[Some data]

↓↓↓

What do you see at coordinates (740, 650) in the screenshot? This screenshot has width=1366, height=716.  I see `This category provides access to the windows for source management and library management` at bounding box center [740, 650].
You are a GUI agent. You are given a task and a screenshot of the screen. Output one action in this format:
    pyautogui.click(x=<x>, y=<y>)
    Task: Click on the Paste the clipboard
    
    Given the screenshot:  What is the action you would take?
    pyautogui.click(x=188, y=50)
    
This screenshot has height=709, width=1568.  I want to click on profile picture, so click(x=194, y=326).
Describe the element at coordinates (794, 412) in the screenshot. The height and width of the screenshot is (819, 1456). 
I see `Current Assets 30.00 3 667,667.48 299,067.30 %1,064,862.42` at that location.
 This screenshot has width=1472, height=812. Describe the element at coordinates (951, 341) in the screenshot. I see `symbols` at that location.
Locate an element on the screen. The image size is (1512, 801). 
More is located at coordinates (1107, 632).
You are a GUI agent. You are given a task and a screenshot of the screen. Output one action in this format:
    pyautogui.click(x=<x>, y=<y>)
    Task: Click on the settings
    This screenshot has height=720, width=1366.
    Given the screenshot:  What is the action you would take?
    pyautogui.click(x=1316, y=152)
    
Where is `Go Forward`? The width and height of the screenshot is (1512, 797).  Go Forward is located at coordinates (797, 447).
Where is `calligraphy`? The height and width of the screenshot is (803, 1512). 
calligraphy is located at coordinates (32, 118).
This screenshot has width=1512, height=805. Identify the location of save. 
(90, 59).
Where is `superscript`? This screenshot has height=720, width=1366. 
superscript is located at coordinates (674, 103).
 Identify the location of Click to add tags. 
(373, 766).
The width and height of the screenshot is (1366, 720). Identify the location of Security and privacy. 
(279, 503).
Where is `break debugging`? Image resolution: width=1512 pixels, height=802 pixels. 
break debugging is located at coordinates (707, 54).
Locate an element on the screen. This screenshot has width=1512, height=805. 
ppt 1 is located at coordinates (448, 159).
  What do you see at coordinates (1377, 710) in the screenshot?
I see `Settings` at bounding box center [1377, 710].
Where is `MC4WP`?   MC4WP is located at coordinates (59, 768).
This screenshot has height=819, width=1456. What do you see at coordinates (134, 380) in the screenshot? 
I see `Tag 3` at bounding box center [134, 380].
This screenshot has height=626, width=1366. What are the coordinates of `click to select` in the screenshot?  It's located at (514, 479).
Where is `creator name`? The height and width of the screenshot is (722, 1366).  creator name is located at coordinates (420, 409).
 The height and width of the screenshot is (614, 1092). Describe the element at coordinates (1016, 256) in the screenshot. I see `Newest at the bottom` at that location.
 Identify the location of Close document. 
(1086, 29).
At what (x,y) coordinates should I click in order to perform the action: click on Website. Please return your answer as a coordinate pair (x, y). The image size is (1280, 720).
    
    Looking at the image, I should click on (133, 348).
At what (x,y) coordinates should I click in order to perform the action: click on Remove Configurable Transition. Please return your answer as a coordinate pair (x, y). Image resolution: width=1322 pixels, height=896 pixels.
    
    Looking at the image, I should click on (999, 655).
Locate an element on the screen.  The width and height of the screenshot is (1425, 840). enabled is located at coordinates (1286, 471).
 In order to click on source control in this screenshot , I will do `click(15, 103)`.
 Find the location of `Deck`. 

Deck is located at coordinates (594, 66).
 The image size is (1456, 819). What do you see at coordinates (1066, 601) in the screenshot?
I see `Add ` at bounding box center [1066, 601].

↑↑↑

[What the task asks]
Rewrite all of the data above, changing every "GUI agent" to "screen assistant" and leaving everything else as it is.

[Response to the task]
What do you see at coordinates (740, 650) in the screenshot? This screenshot has width=1366, height=716.  I see `This category provides access to the windows for source management and library management` at bounding box center [740, 650].
You are a screen assistant. You are given a task and a screenshot of the screen. Output one action in this format:
    pyautogui.click(x=<x>, y=<y>)
    Task: Click on the Paste the clipboard
    
    Given the screenshot:  What is the action you would take?
    pyautogui.click(x=188, y=50)
    
This screenshot has height=709, width=1568.  I want to click on profile picture, so click(x=194, y=326).
Describe the element at coordinates (794, 412) in the screenshot. The height and width of the screenshot is (819, 1456). 
I see `Current Assets 30.00 3 667,667.48 299,067.30 %1,064,862.42` at that location.
 This screenshot has width=1472, height=812. Describe the element at coordinates (951, 341) in the screenshot. I see `symbols` at that location.
Locate an element on the screen. The image size is (1512, 801). 
More is located at coordinates (1107, 632).
You are a screen assistant. You are given a task and a screenshot of the screen. Output one action in this format:
    pyautogui.click(x=<x>, y=<y>)
    Task: Click on the settings
    This screenshot has height=720, width=1366.
    Given the screenshot:  What is the action you would take?
    pyautogui.click(x=1316, y=152)
    
Where is `Go Forward`? The width and height of the screenshot is (1512, 797).  Go Forward is located at coordinates (797, 447).
Where is `calligraphy`? The height and width of the screenshot is (803, 1512). 
calligraphy is located at coordinates (32, 118).
This screenshot has width=1512, height=805. Identify the location of save. 
(90, 59).
Where is `superscript`? This screenshot has height=720, width=1366. 
superscript is located at coordinates (674, 103).
 Identify the location of Click to add tags. 
(373, 766).
The width and height of the screenshot is (1366, 720). Identify the location of Security and privacy. 
(279, 503).
Where is `break debugging`? Image resolution: width=1512 pixels, height=802 pixels. 
break debugging is located at coordinates (707, 54).
Locate an element on the screen. This screenshot has width=1512, height=805. 
ppt 1 is located at coordinates (448, 159).
  What do you see at coordinates (1377, 710) in the screenshot?
I see `Settings` at bounding box center [1377, 710].
Where is `MC4WP`?   MC4WP is located at coordinates (59, 768).
This screenshot has height=819, width=1456. What do you see at coordinates (134, 380) in the screenshot? 
I see `Tag 3` at bounding box center [134, 380].
This screenshot has height=626, width=1366. What are the coordinates of `click to select` in the screenshot?  It's located at (514, 479).
Where is `creator name`? The height and width of the screenshot is (722, 1366).  creator name is located at coordinates (420, 409).
 The height and width of the screenshot is (614, 1092). Describe the element at coordinates (1016, 256) in the screenshot. I see `Newest at the bottom` at that location.
 Identify the location of Close document. 
(1086, 29).
At what (x,y) coordinates should I click in order to perform the action: click on Website. Please return your answer as a coordinate pair (x, y). The image size is (1280, 720).
    
    Looking at the image, I should click on (133, 348).
At what (x,y) coordinates should I click in order to perform the action: click on Remove Configurable Transition. Please return your answer as a coordinate pair (x, y). Image resolution: width=1322 pixels, height=896 pixels.
    
    Looking at the image, I should click on (999, 655).
Locate an element on the screen.  The width and height of the screenshot is (1425, 840). enabled is located at coordinates (1286, 471).
 In order to click on source control in this screenshot , I will do `click(15, 103)`.
 Find the location of `Deck`. 

Deck is located at coordinates (594, 66).
 The image size is (1456, 819). What do you see at coordinates (1066, 601) in the screenshot?
I see `Add ` at bounding box center [1066, 601].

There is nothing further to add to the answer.